In AWCD analysis, the reason that W1 and W3 were higher than W2 and BH10 is that they were maintaining more aerobic conditions than the other two; i.e., more aerobic hetrotrophs perhaps showed more microbial activity with aerobic Eco-plates. GW3 appeared to exhibit the same effect: it showed the highest AWCD in the deep aquifer. However, GW8 (having the highest DO) had lower AWCD than did GW3, meaning that there might be a low concentration of carbon sources including hydrocarbons due to low HCO 3 , making microbes inactive and thus maintaining high oxygen concentration of 8.76 mg/L (Table 1). GW13 showed the lowest AWCD but the highest BTEX (carbon source). It might inhibit by the toxicity of high BTEX concentration and/or low DO concentration. Overall, samples in the shallow aquifer seemed to have higher AWCD than did samples in the deep aquifer, since some nutrients (including carbon sources) entered the shallow aquifer. PCA analysis of utilization properties of individual substrate showed slightly different patterns than did AWCD analysis because GW8 was grouped together with the shallow samples and GW13 was separated from the other samples. The characteristic of group 2 (GW8, W1, W2, W3, and BH10) was to have intermediate levels of DO (2–4.5 mg/L), as shown by common bacterial groups such as proteobacterias (Table 3). GW13, in group 3, included many unique members, different from those in other samples, presumably due to the highest BTEX concentration and lowest DO level.

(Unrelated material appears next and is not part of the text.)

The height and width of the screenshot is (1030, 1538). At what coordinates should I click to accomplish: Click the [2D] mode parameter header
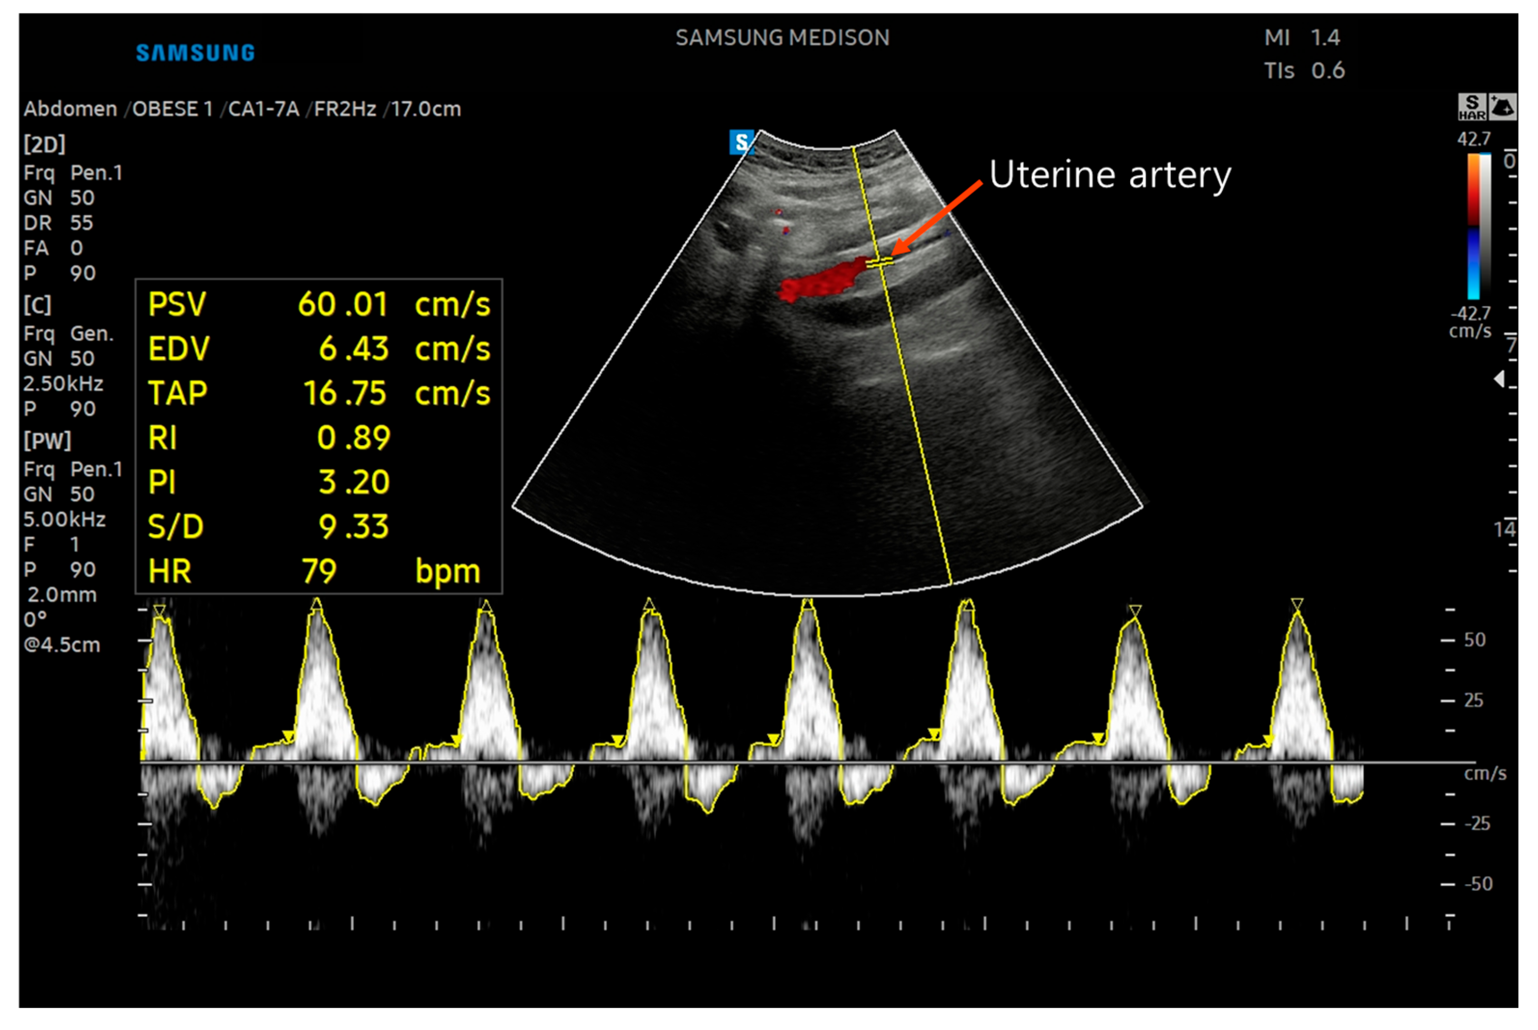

Based on Shannon index, representing the microbial diversity in substrate utilization, there were two groups by depth of aquifers as well as equitability, showing that the shallower aquifer samples had higher values (H′ and J′) than the deeper ones (Table 4). This suggests that the shallower aquifer included more bacteria adjusted to a variety of carbon sources than did the deeper ones. However, the Shannon diversities and equitabilities based on DGGE revealed different patterns from the Eco-plate analyses and a much narrower range of values, especially for diversity. This result indicates that there were some differences between physical and genetic diversity, and Shannon diversity using DGGE data might not be a good way to differentiate diversities due to the narrow range of values (H′), although it was possible to obtain Shannon indices (Table 4). These differences were also reflected in PCA results (Fig. 5).

Conclusions

In this study, the relationship between microbial structure and water quality in petroleum-contaminated groundwater was investigated using genetic and metabolic profiles by DGGE and Eco-plates, respectively. DGGE fingerprints showed that DO (among various physicochemical properties of groundwater) was the most important factor to characterize eubacterial community structure. On the basis of community-level physiological activities using Eco-plates, the groundwater samples were grouped by BTEX concentration as well as DO. Therefore, this study demonstrated that important factors influencing the structure of microbial community in oil-contaminated groundwater were BTEX concentration and DO.